Exercise brief
For this exercise, copy the records below exactly and exclude every image.

Excerpted records
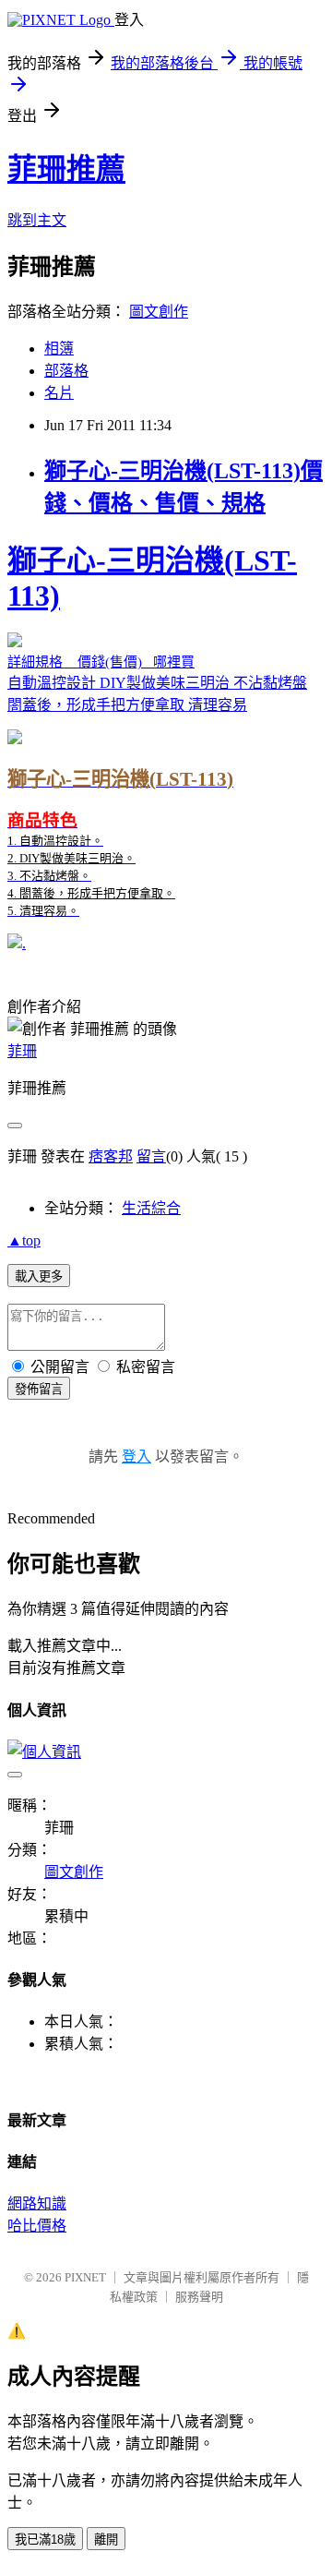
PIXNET (85, 2277)
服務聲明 (199, 2297)
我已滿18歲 (45, 2539)
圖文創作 (158, 311)
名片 (59, 393)
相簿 (59, 348)
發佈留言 (39, 1389)
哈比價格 (36, 2225)
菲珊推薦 (66, 169)
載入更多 (39, 1276)
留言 (151, 1156)
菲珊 (22, 1051)
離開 (106, 2539)
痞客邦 (111, 1156)
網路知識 (36, 2203)
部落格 (66, 371)
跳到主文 (36, 220)
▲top (24, 1240)
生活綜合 (151, 1208)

Response area
PIXNET (85, 2277)
服務聲明 (199, 2297)
我已滿18歲 (45, 2539)
圖文創作 (158, 311)
名片 (59, 393)
相簿 (59, 348)
發佈留言 (39, 1389)
哈比價格 (36, 2225)
菲珊推薦 (66, 169)
載入更多 (39, 1276)
留言 (151, 1156)
菲珊 (22, 1051)
離開 (106, 2539)
痞客邦 (111, 1156)
網路知識 (36, 2203)
部落格 (66, 371)
跳到主文 (36, 220)
▲top (24, 1240)
生活綜合 (151, 1208)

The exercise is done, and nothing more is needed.